*** Opening Supplied material ***
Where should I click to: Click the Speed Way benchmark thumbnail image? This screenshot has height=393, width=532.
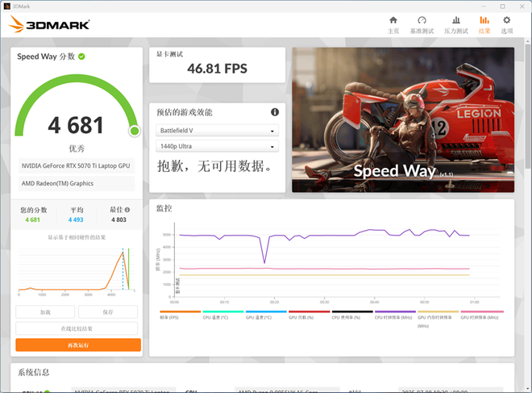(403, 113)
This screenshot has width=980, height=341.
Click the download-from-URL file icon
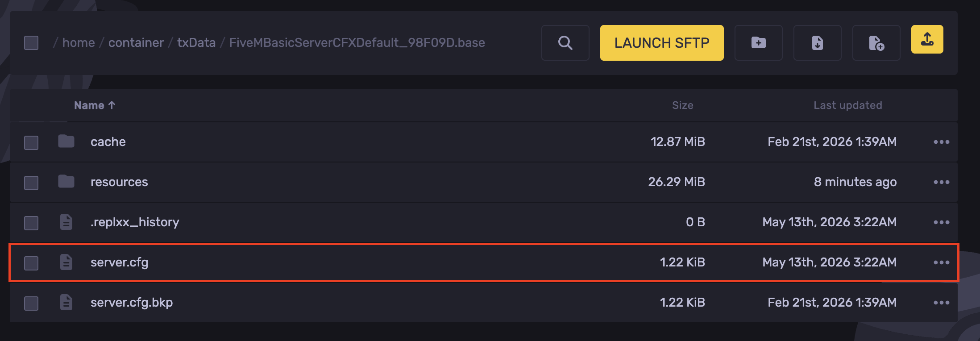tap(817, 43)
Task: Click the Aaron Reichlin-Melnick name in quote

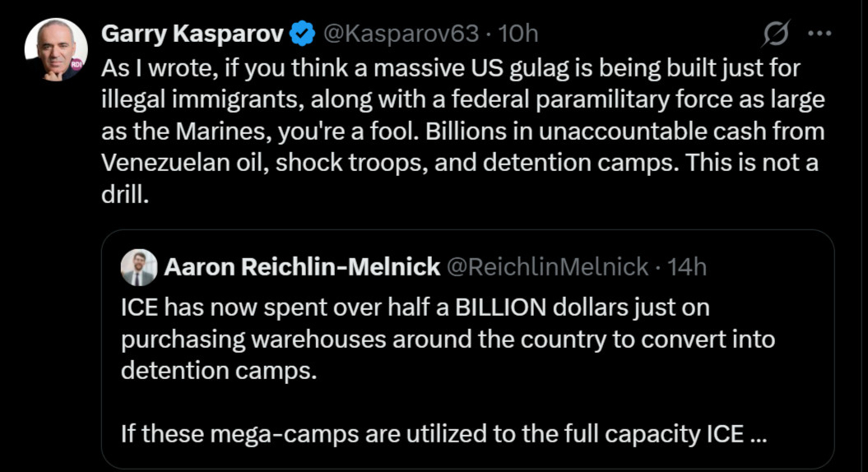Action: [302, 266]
*** Closing Supplied material ***
*** Opening Supplied material ***
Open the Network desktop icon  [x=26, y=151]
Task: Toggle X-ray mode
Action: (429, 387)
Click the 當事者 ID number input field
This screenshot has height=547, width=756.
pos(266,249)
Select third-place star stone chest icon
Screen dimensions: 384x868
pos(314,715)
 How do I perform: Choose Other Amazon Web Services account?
*** Closing Supplied material ***
• Exercise aim: Using the entries above, give back exactly the line containing "Open the Network", the line containing "How do I perform: Choose", and every line between them, and nothing else.

• Response to this task:
Open the Network desktop icon  [x=26, y=151]
Task: Toggle X-ray mode
Action: (429, 387)
Click the 當事者 ID number input field
This screenshot has height=547, width=756.
pos(266,249)
Select third-place star stone chest icon
Screen dimensions: 384x868
pos(314,715)
 How do I perform: Choose Other Amazon Web Services account?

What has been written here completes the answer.